In determining the reasonable and equitable share of riparian countries, the Helsinki Rules take into account various factors that stand starkly in favor of Ethiopia’s case. One of such factors is the extent of the drainage area in the territory of each basin state. The website states that the Blue Nile (Abay) basin covers about 32 percent of the national land area of Ethiopia, but accounts for a higher proportion of the total water resources.

Considering the total land area of Ethiopia is 1,116,100, the Blue Nile basin covers 357,152 With over half of the total water resources of the country located in this basin, the use of the Blue Nile river basin is obviously crucial to lift its 93 million people out of poverty.

The other factor considered in determining the reasonable and equitable share is contribution of water by each basin State. Various sources show that Ethiopia independently contributes to 85% of the total flow arriving at Aswan dam in Egypt. The other 15% is contributed by the other upper riparian countries. Considering Egypt does not contribute to the water but uses 75% (55.5 BCM/yr) of it, any attempts to stand in the way of Ethiopia realizing its rights for a reasonable and equitable share prove to be preposterous.

Yet another factor in Ethiopia’s favor is the degree to which the needs of a basin state may be satisfied without causing substantial injury to a co-basin State. As has been attested by the report of the committee of international experts (including Egyptians) dealing with matters on the GERD, the annual amount of water Egypt gets from the Nile would not be “significantly affected” by the construction of the dam.

Other factors such as the availability of other resources also pinpoint to the absence of oil resources in Ethiopia, stressing the need to rely on water resources of which the Blue Nile basin is the biggest one in the country. The economic and social needs of Ethiopia also rationalize the need for the use of the Nile waters.

Despite all the bad talk and ill-intents of some Egyptian officials, Ethiopia has time and again stood by its message of cooperation and increased understanding. The major gesture of such positive spirits by Ethiopia is expressed in its move to call upon lower riparian countries Egypt and Sudan to join it in studying the potential impacts of the Great Ethiopian Renaissance Dam.

Accordingly, the three countries set up a committee of international experts to review technical issues related with the GERD. Ethiopia has availed the committee with whatever sort of cooperation it needed and did its best for the committee to carryout its duties diligently.

Once the committee came up with its report boldly stating that the construction of the GERD would not “significantly affect” lower riparian countries, Ethiopia once again was willing to work with Sudan and Egypt in implementing the recommendations of the committee.

In spite of all that effort, Egyptians have still not managed, despite overwhelming evidence, to come in terms with the construction of the GERD. Instead, they have openly asked for the construction to be halted indefinitely and for the dam to generally be shriveled down to just about a quarter of what it now is. That obviously shows that the hope and transformation the GERD is expected to achieve does not mean anything to these Egyptians politicians who would rather hold Ethiopia anchored to their hallucinations than open their minds to the welfare of their neighbors.

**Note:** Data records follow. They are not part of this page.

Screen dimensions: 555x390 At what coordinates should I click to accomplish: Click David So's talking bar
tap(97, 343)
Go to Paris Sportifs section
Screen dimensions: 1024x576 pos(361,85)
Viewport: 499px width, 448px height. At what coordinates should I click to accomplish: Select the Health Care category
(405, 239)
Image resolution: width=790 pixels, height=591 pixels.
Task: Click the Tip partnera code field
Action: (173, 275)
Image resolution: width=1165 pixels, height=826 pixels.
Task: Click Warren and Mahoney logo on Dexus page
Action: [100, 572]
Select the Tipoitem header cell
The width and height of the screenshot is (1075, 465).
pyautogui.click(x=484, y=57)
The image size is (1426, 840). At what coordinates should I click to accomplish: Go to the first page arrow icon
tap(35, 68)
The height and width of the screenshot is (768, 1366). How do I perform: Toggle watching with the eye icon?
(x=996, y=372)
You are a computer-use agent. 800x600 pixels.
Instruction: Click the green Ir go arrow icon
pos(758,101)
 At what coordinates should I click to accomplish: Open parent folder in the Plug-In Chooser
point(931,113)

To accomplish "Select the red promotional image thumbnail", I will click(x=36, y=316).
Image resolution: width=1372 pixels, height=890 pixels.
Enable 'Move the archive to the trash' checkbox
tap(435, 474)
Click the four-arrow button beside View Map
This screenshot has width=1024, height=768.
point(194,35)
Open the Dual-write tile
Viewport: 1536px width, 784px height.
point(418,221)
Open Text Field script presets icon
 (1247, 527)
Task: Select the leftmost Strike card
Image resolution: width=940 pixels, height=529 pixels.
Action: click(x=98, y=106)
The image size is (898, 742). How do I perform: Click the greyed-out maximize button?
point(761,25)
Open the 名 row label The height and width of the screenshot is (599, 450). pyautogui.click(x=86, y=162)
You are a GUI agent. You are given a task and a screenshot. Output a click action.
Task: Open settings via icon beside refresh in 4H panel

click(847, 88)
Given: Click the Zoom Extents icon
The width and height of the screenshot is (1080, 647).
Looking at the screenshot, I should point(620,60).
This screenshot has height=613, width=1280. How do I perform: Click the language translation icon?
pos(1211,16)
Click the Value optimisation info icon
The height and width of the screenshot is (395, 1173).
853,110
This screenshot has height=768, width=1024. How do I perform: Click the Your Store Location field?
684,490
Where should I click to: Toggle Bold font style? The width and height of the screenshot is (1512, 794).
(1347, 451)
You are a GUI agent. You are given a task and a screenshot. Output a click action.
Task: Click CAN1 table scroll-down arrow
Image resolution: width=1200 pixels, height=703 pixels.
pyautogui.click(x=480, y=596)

The times call for Egyptians to come to terms with some concrete facts first. The first fact is that all the riparian countries of the Nile basin have a right to a reasonable and equitable share of the waters. The other thing is that it needs to dawn on them that whole hearted cooperation with the other ten riparian countries is the only way forward; contrary to their belief that a self-degrading colonial anointment would just be as effective.

Therefore, instead of coming up with ridiculous hurdles that can be taken as a mockery of Ethiopian sovereignty every time they want to delay mutual understanding, Egyptians should only come to the table when they are whole hearted about it.